Okay, so you have the situation. You have a vocation or role for the character to play. Now the next step is to figure out who this person is.
Many things help you make these decisions. What kind of person would be thrust into this situation? And why? This can send your plotting into a 100 different directions so brainstorm on this. One of the best ways to brainstorm, according to experts, is the spoke and wheel method. Draw one word in the center of the page (protagonist, murderer, and antagonist) then draw out lines that lead to all kinds of possibilities. Maybe the murderer is an innocent framed for the crime. Maybe it’s a desperate woman backed into a corner. Maybe it’s an accident. Maybe it’s a serial killer. Feel fee to let yourself go, even if you end up with 100 ideas on the page, and come up with as many ideas as you can. Even if you don’t use all these ideas, hold on to the paper. When you get stuck later in the plot, pull this out and see where it leads you.
Third, you need to name your character. For me, I like names that have meaning. I have a baby name book I use to look up meanings, derivatives and nicknames.
Fourth, create a character “bible.” This can come from a character interview, from your own thoughts, however you want to develop it. The character bible is comprised of the simple stuff - eye color, hair color, etc. But also tackle the bigger issues -- what happened to this character as a child? What is he or she afraid of? What’s his worst habit? Greatest trait? Biggest weakness? How does he feel about his parents/ pets? Last girlfriend? All of these things become fodder for great, well-developed characters.
These are the kids of details that give characters life. One of my first rejection letters praised my writing up and down but aid that my characters didn’t breathe and live on the page. I had no idea what this meant at the time, but learned later ho to pump life into people on a page. Characters shouldn’t be static -- they should have past habits, annoying traits, likes and dislikes, etc. Those are the little details that make them as real as the neighbor you don’t like.

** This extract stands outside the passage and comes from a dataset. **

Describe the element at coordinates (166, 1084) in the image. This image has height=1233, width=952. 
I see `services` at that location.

One of the things that will affect who your characters are and what they do is your setting. Think about that . Would a book set in a haunted castle be different than one set in a busy subway? Of course they would. Character reactions, actions and events would all differ based on the setting.
So now you have the basic elements for a character. The bare outline of who they are, the situation that they’re in and where that situation takes place. For some writers, that’s enough of a launching pad to write a whole book. For others, more planning and development is needed. Here are some questions to ask your character:
1) Why did your parents name you (fill in character's name)? Does it have any special meaning?
2) What is your problem? What are you trying to achieve?
3) How are you going to overcome this problem?
4) What weaknesses make it hard for you to achieve your goals and get past your problems?
5) What in your background makes this harder for you than for anyone else?
If you’re writing a romance, think about secrets the characters can keep from each other; things that would touch their hearts; things that would make them work together. In a mystery, you’ll want elements that will center around the dead body and how it got there; what clues will lead to the suspect; who will find the clues; what motivations the murderer has.
By asking questions -- as many questions as you can -- you create better, more well-rounded characters. Ask them aloud, ask them on paper. Just ask them. Your characters will thank you by coming alive on the page!